• Study text:
3. There is NO GUARANTEE WHATSOEVER that her alcholic husband will get 50:50. The final figure will depend on a number of factors which it would take me too long to explain in this thread for now.

4. The WPC was wrong to say that she cannot change the locks - the house belongs to her (and also to her husband) so she can change the locks. However, the house also belongs to him (and also to her) so he could break the door down to get in. If he did that she could call the Police who would (hopefully) arrest him for a Breach of the Peace.

5. She may be able to keep him out with an injunction (which someone called a restraining order) which a good Solicitor will be able to achive in several days especially if he can stay with family or friends elsewhere

I hope that helps.


Book Reviewer
If he's drinking that much, and he's winding up in hospital all the time, he can't have that long to go. Help him along a bit. Buy him some of the hard stuff.
Have a sniff around on your house and contents insurance (Phone insurance up and ask), mine has cover for legal fees, I only found this out by accident when I was about to spunk a shed load of cash on a solicitor

CAB will basically tell you to seek a solicitor and will have a list of local firms. They are well meaning but fairly pointless

It may be worth when you book to see a solicitor ask them what admin they need to see/would be helpful to peruse in your first 30 minutes

Good luck
cheers all, obviously a proper solicitor is on the cards, but such things take time to arrange - what matters right now is physically keeping this c0ck out of the house till the civil law can grind into action.

i did offer to send a gift of frosty jacks (the tipple of choice) with a 'special' ingredient of drain cleaner to the hospital, sadly this suggestion was rejected...

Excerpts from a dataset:

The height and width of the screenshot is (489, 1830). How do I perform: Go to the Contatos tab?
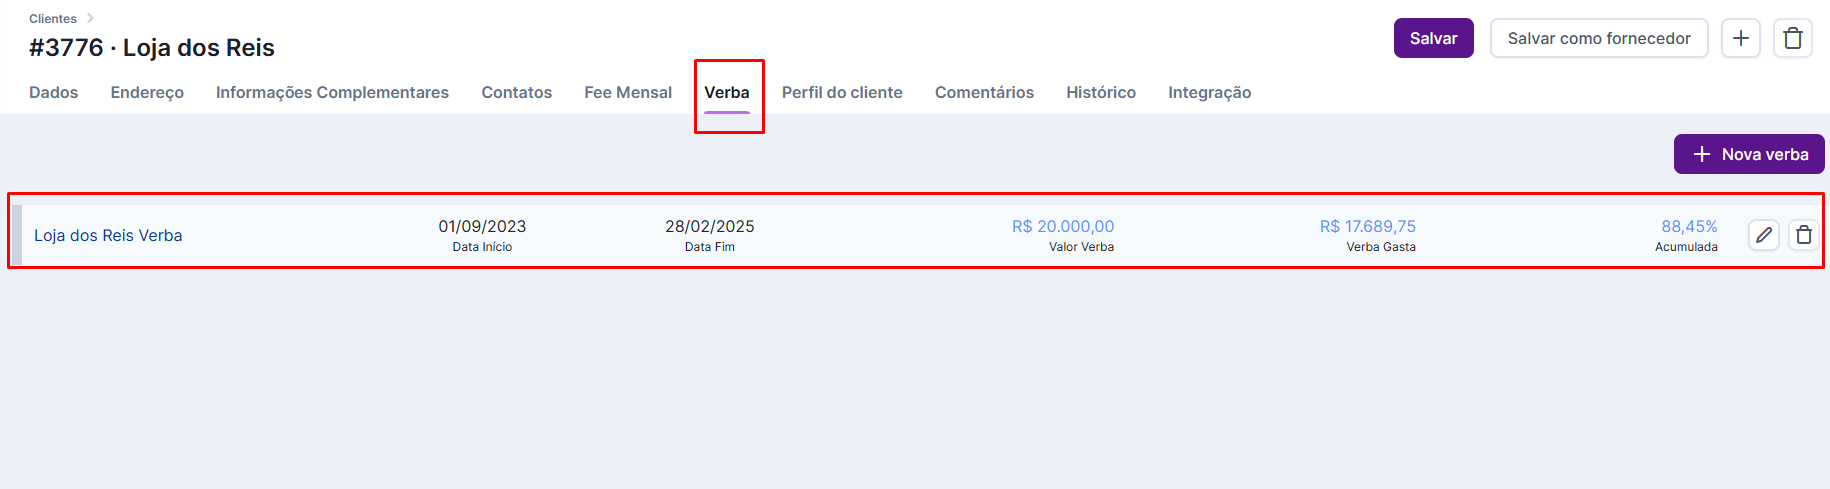click(x=517, y=92)
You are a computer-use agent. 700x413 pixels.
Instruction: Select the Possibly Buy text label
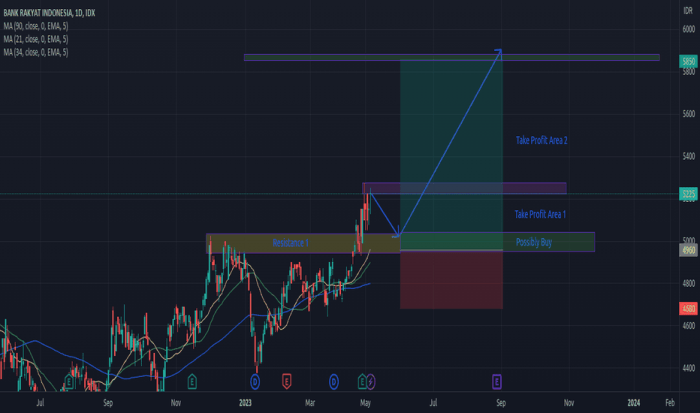(x=533, y=242)
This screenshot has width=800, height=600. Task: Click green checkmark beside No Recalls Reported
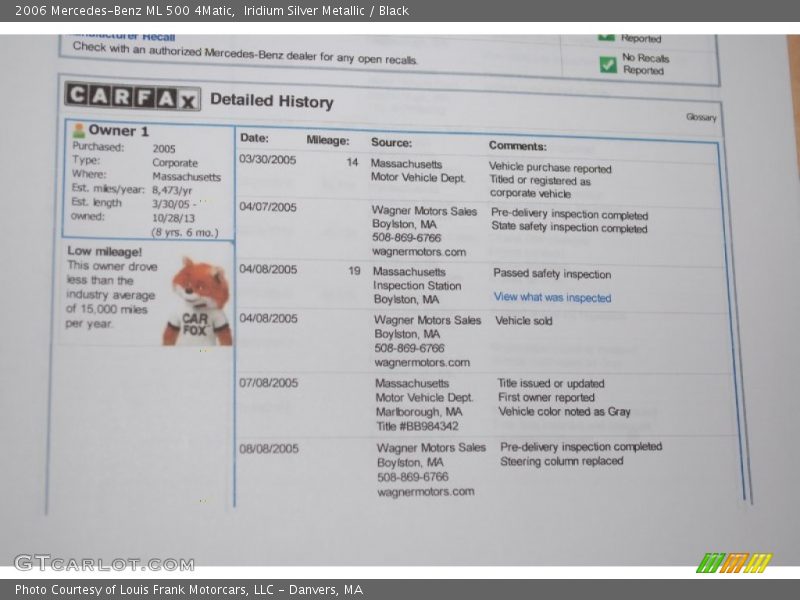(608, 65)
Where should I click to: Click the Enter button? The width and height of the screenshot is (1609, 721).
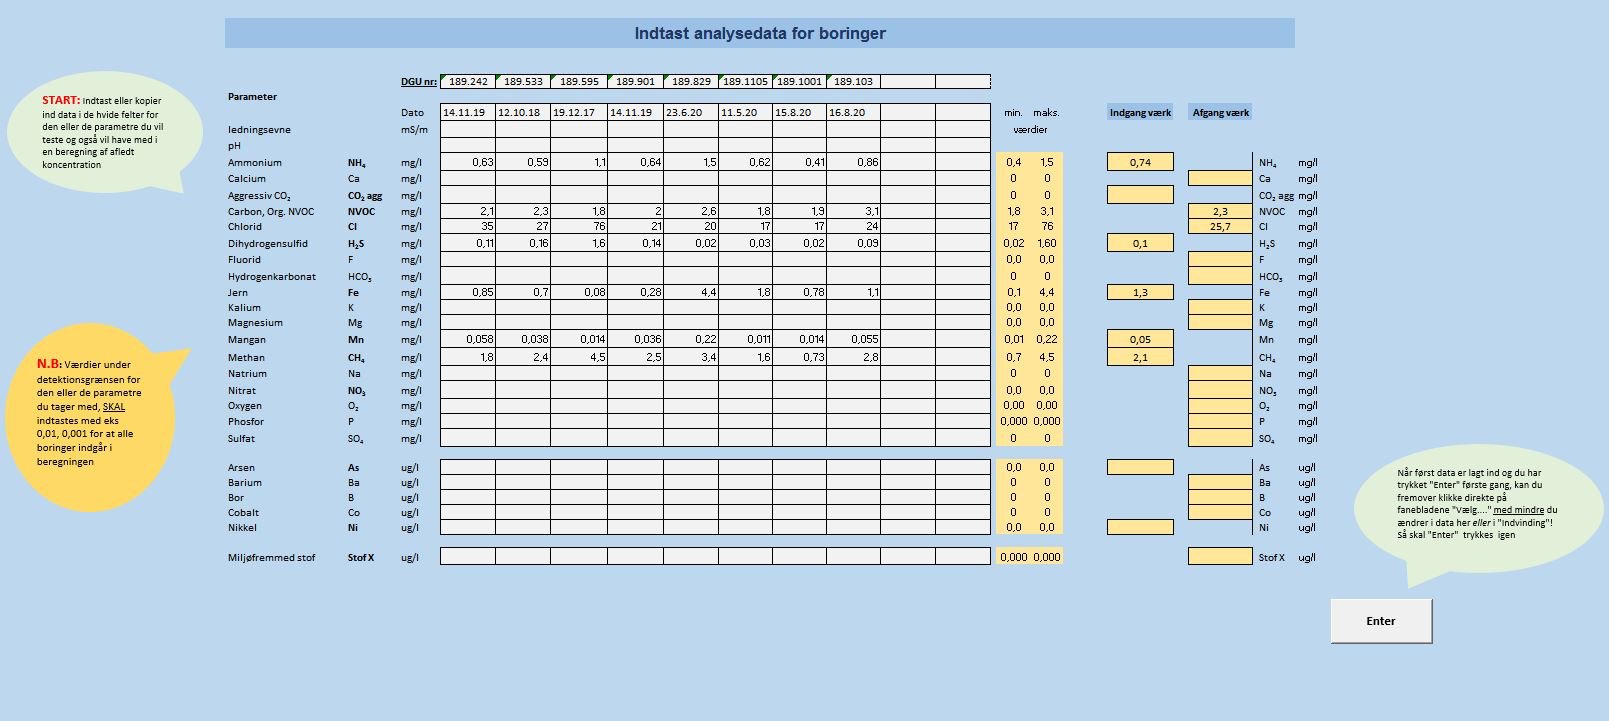1380,621
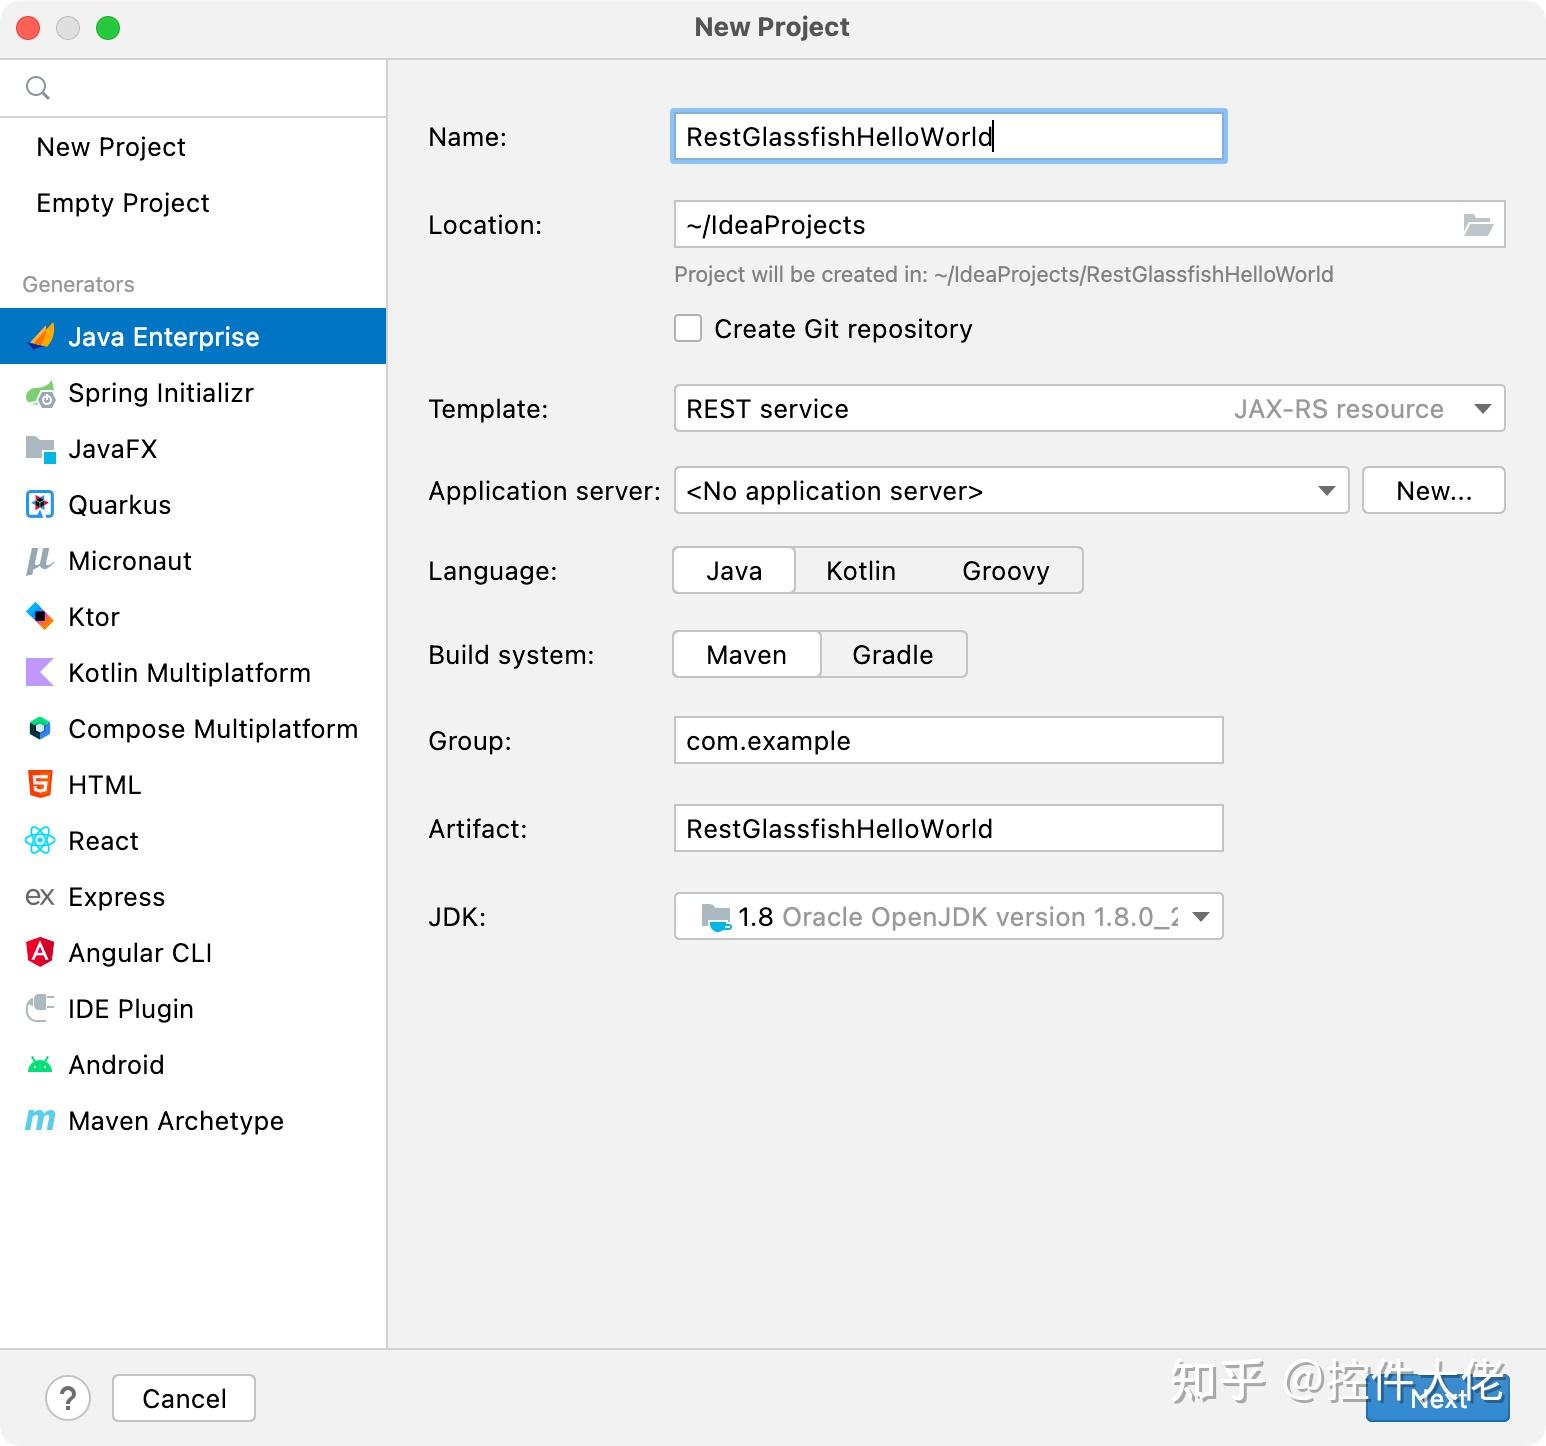Enable the Create Git repository checkbox
Viewport: 1546px width, 1446px height.
pos(688,329)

• Things to do:
1. Reproduce the stretch of the forum thread on separation advice from "Book Reviewer" through "the hard stuff.".
2. Extend the forum thread on separation advice, picking up after its last post.

• Responses for each task:
1.
Book Reviewer
If he's drinking that much, and he's winding up in hospital all the time, he can't have that long to go. Help him along a bit. Buy him some of the hard stuff.

2.
My 2c:

Your solicitor will advise about a restraining order or whatever it is called, but if she wants to make life easy for herself always call the police. If he is arrested then he is out of the house. If he is drunk and lifts a finger to the police then that's police assault. If he ends up in court and is given bail then he will have bail conditions? which might stop him returning to the house.

On the locks - if the lock is turned / the door chain is on and he can't get into the house, what is he going to do - try and break in and get arrested? - this gets back to the point with the police.

I know nothing whatsoever about English Restraining orders but suspect that her lawyer is better going to court with a list of 5 reported police incident numbers / charges than with an application and no evidence.

Ignore the CAB - they have never taken a case to court themselves so their advice is pretty worthless. Look up Yellow Pages and find a solicitors' firm whose advert majors in divorce / family law. Alternatively phone the local court clerk and ask them which family lawyers regularly appear in the local court.
My 3rd and 4c:

Divorce - as far as I am aware in England the financial test isn't 50/50 its about circs at the time the judge considers the application.

Loans - why is she paying loans that are not in her name? Is she sure they are not in her name and he has not put her down as a co-signatory without her knowledge? Although she needs to take legal advice on this, if she makes payments it may lead to a presumption that she is a joint borrower.

Money - she needs this in spades.
If she is working she needs to make sure her wages are going to her account in her sole name, particularly if there is a chance of creditors going after the money.
A solicitor could easily cost her £160 per hour and she will need to have cash to pay this - to get a court case going.
If things are really bad and she needs to relocate, she needs to be able to pay for things.
All the above are far more important uses of her money than saving her husbands' arms from getting broken by the loan shark.

Credit Cards -
Credit Reference search will show most of the debt - equifax / experian £2 each. She may want to get a notice of dissociation to make sure that he is not landing her with bad credit rating.

Mortgage -
She needs to make sure that this is paid in full if it is a joint debt. His debts are not her problem.

Home -
I ask the question more than answer it but she needs to ask her solicitor what will happen with the home bearing in mind that if its in joint names then his share could be claimed by his creditors.